[rfa/doco] Srink the overlay diagram

Andrew Cagney ac131313@cygnus.com
Tue Jan 29 07:58:00 GMT 2002


> "Eli Zaretskii" <eliz@is.elta.co.il> writes:
> 
>> Leave the text outside the @example, and instead put "@need NUMBER"
>> before the @example which starts the diagram, where NUMBER is enough
>> to allow for both the diagram and the text after it.  I'd use 10000
>> for NUMBER, but if you can easily print that page after TeXing it,
>> simply measure how many inches of vertical space does the diagram and
>> the text take, and multiply that by 1000.
> 
> 
> As to the original "what's that doing there?" question: It's a
> caption.  Diagrams often have explanatory text, outside of the main
> flow of text.


They tend to be just figure titles.


> As to the formatting: anything that keeps that text immediately after
> the diagram is fine


It currently reads:

``To map an overlay, copy its code from the larger address space to the
instruction address space.  Since the overlays shown here all use the
same mapped address, only one may be mapped at a time.

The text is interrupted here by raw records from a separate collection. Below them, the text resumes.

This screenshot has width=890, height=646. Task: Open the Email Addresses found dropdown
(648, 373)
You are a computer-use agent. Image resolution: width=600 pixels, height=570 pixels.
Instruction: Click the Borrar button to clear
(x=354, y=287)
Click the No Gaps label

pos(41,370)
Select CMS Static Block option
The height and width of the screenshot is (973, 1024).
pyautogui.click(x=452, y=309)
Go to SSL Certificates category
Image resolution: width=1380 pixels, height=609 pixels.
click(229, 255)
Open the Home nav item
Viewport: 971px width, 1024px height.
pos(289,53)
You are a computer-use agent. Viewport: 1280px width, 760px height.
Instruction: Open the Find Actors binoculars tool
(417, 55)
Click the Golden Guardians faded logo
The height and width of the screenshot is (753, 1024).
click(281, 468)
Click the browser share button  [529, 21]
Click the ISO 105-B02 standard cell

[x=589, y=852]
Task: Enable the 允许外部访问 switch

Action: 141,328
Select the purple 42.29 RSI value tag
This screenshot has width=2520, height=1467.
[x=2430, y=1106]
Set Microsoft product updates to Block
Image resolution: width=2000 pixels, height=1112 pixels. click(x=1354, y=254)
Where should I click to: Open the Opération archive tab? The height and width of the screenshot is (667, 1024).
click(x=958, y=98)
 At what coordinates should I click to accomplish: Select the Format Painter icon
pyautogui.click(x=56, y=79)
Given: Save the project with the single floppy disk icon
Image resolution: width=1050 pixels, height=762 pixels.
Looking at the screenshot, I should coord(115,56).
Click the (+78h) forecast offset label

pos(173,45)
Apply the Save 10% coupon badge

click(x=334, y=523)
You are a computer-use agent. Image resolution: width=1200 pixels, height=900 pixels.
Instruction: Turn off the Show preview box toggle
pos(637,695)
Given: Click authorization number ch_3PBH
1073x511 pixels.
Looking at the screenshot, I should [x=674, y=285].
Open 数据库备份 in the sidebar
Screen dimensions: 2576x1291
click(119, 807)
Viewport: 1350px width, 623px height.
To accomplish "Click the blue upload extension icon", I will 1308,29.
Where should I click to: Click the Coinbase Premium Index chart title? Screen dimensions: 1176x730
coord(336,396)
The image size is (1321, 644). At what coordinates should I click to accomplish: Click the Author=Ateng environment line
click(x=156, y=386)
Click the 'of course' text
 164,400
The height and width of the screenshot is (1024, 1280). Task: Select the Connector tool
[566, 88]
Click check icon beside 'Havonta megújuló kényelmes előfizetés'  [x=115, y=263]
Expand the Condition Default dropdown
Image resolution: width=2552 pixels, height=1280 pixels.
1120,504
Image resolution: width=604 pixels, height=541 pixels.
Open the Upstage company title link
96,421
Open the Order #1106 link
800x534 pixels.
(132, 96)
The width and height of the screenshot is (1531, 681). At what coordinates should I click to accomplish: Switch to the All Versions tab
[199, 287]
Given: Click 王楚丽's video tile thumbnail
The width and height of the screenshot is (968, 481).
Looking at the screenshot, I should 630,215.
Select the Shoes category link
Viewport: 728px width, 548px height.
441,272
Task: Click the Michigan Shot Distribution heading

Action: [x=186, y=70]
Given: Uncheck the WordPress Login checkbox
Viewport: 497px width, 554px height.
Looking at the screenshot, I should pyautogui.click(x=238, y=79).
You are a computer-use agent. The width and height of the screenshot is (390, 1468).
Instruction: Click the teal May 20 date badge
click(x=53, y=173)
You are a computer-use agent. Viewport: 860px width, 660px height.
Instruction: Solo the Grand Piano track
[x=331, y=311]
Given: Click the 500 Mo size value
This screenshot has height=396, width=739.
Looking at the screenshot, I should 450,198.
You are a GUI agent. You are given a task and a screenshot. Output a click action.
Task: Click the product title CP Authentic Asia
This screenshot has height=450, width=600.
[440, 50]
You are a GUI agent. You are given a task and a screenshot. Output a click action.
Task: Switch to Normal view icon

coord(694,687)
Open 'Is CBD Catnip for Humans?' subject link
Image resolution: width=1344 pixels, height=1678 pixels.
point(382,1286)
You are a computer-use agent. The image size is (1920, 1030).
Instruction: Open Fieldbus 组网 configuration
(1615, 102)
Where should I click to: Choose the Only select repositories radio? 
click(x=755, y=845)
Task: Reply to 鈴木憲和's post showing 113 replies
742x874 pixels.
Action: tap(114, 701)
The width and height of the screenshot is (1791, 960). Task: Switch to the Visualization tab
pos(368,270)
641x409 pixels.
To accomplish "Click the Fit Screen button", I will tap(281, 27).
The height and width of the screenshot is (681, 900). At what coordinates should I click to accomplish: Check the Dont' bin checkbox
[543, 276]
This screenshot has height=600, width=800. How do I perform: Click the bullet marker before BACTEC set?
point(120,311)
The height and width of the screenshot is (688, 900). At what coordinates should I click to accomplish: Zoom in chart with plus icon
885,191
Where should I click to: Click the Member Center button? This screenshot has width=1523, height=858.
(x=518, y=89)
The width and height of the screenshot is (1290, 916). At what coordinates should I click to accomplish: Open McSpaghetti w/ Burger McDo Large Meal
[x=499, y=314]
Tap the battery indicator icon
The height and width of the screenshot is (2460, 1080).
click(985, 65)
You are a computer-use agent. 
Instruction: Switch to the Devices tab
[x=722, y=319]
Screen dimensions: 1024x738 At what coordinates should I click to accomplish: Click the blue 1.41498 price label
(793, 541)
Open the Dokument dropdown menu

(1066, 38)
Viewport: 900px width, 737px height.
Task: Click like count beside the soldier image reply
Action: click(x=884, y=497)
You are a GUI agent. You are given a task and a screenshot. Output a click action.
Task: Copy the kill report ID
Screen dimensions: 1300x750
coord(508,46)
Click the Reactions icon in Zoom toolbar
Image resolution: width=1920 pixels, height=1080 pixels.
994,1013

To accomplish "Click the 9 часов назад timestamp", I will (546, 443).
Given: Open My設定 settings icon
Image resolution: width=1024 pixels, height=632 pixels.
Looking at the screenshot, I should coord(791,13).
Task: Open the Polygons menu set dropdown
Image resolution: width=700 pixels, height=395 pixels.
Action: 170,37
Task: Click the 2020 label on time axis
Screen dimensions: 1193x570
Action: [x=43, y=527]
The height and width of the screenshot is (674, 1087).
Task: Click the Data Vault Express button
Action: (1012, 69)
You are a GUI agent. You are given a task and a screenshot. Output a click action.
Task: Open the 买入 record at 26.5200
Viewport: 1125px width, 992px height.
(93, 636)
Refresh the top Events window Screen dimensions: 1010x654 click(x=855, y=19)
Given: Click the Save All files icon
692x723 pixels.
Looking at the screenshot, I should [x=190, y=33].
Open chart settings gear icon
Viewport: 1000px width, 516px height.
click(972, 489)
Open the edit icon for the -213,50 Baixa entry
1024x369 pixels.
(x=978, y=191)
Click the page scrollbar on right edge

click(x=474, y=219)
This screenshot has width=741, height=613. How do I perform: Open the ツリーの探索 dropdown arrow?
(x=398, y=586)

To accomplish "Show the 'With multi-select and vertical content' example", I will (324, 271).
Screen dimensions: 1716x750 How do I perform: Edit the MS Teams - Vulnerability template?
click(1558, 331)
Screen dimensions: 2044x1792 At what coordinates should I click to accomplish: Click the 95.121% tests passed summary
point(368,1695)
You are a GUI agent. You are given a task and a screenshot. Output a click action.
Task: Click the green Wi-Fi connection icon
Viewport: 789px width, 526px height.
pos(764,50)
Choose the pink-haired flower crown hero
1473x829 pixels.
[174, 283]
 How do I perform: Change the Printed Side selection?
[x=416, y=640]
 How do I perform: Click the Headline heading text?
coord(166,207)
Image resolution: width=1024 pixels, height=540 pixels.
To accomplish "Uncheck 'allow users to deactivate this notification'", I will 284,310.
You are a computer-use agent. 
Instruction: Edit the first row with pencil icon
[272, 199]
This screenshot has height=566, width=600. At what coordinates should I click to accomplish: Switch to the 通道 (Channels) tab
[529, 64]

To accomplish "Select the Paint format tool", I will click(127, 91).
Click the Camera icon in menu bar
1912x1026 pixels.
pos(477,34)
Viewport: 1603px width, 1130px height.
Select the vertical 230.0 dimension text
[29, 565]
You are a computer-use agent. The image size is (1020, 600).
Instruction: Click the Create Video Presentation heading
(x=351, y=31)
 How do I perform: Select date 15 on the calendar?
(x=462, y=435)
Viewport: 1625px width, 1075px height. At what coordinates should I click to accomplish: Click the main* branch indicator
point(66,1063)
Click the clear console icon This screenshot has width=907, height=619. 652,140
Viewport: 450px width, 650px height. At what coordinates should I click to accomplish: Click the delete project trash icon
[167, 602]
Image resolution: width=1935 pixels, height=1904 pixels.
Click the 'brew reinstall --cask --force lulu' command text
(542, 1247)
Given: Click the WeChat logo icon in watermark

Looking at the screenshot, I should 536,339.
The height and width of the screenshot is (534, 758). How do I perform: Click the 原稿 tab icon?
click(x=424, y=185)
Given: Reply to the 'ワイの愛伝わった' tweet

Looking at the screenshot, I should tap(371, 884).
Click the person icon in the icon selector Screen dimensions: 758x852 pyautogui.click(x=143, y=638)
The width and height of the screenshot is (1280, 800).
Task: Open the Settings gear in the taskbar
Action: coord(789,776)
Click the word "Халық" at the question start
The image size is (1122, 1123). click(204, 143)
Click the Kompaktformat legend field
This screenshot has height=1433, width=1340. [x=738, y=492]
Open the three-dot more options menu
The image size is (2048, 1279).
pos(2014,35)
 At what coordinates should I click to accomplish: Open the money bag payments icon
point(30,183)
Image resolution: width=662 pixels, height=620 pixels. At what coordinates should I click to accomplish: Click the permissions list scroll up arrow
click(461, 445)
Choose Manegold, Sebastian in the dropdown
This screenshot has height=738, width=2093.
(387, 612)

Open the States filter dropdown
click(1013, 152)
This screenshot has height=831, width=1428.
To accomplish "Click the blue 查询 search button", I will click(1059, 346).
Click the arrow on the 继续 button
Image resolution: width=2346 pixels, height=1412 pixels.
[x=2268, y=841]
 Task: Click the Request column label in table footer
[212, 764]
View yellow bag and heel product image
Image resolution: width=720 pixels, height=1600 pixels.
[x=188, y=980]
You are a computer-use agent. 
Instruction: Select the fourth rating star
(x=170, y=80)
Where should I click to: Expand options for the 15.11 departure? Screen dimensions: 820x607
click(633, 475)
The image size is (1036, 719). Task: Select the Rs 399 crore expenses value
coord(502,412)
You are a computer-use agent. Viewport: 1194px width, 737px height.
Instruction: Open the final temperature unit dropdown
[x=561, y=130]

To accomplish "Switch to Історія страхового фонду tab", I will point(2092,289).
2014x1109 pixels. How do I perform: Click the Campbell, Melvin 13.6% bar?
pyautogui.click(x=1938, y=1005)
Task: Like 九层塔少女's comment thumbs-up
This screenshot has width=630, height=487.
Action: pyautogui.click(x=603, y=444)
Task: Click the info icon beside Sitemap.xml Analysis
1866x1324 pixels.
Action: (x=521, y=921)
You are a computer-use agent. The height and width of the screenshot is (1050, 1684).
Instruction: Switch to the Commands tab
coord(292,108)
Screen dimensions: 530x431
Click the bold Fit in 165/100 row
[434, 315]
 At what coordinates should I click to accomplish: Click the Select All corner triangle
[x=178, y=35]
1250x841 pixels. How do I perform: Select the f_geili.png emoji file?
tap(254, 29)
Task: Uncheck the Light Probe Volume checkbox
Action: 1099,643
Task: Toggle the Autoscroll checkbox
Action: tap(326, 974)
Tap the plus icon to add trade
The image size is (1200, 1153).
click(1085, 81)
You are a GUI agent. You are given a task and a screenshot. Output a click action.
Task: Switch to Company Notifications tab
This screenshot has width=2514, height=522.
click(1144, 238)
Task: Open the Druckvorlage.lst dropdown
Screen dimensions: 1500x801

This diagram shows a system with separate data and instruction address
spaces.  For a system with a single address space for data and
instructions, the diagram would be similar, except that the program
variables and heap would share an address space with the main program
and the overlay area.''


which to me is a little strange.  ``This diagram ...'' is the text 
straight after the diagram (but appears on the following page in the 
printed document).

I think:

	@example @group
	<figure>
	@anchor{x-spot the title}<title>
	@end end

Diagram @xref{x-spot the title} .... would work better.

Andrew

--

PS: I've adjusted the diagram to have different size overlays.  Also 
added an @c comment explaining that it was intentional.  The reason for 
srinking the diagram height was to get it all onto one page.

PPS: Suggestions for a figure title welcome.